Remember I mentioned my coconut overload?

Well, I’m still hot on the coconut infused recipes and this one is no exception, although you can easily change things around and sub the coconut if you want as it’s a super versatile concept.

This recipe was originally generated by accident…following a batch of chocolate granola gone wrong. That will teach me to mess with things when they are perfect as they are. Anyway, this particular batch was a little lacking in flavour and was very crumbly, still edible but not enjoyable as a snack on its own.

So chewy granola bars to the rescue!  This could easily have been a no-bake recipe as the banana holds everything together, however to me they were like chunky versions of smoosh barsand  I wanted something a little firmer… so I baked them for 10 minutes. Just enough to firm them up but so they still retained the lovely chewy texture.

You can use any fruits and nuts you like and if you don’t have granola you can toast some oats and use those. I used chocolate granola, but if yours is plain feel free to throw in some cacoa powder or maybe even some cocoa nibs for a bit of raw chocolately goodness!

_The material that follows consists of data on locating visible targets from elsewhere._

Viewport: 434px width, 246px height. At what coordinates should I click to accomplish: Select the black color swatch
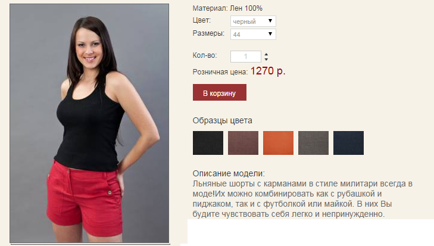pyautogui.click(x=208, y=143)
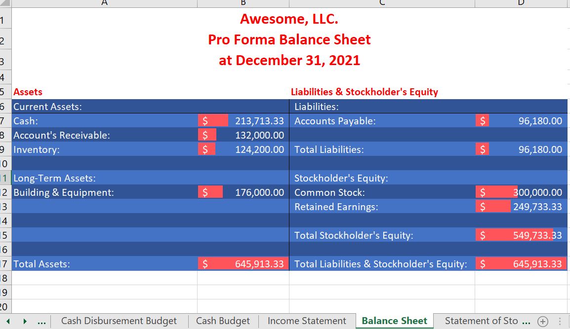Select the Balance Sheet tab

394,320
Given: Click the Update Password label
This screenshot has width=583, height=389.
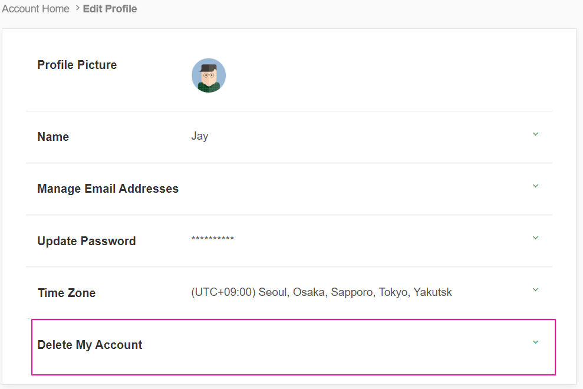Looking at the screenshot, I should 87,241.
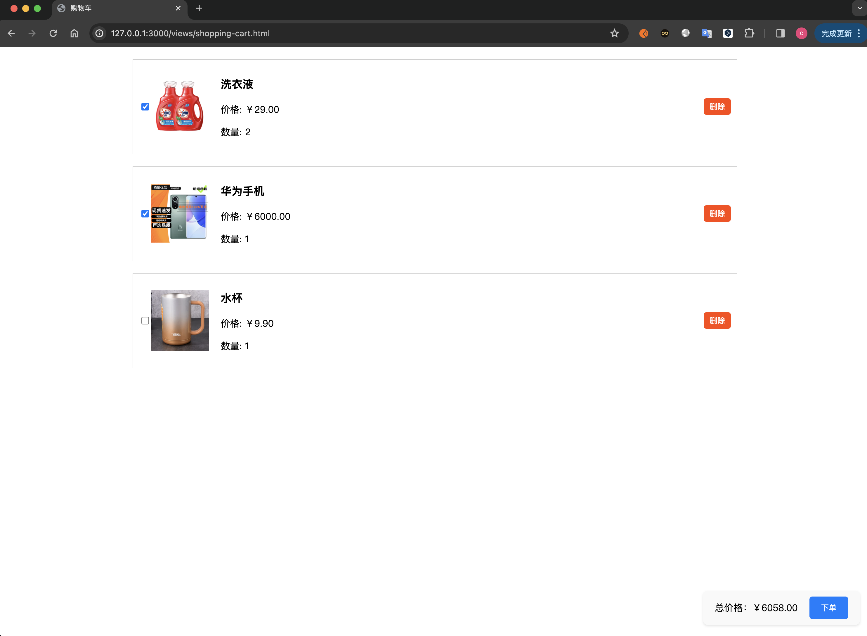Open the extensions puzzle menu
The height and width of the screenshot is (636, 867).
pyautogui.click(x=749, y=33)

Recipe: chewy coconut granola bars

Makes one 8” pan


  • 1 medium banana- mashed well
  • 2 tbs chia seeds
  • 1 cup mixed fruit ( I used raisins/dates/cranberries/figs
  • ½ cup coconut flakes (or crushed nuts)
  • 1 cup granola (I used homemade choc granola)


Blend all ingredients, except the granola, together in a food processor on medium speed (so the fruit doesn’t break up too small) or mix well by hand. Add the granola last, mixing through well.

Press firmly into a lined square pan. You can either keep these raw and simplychill until firm or you can bake them for approx.10 mins at 180C.

Once cooled/firm cut into bars and store in the fridge for up to 1 week.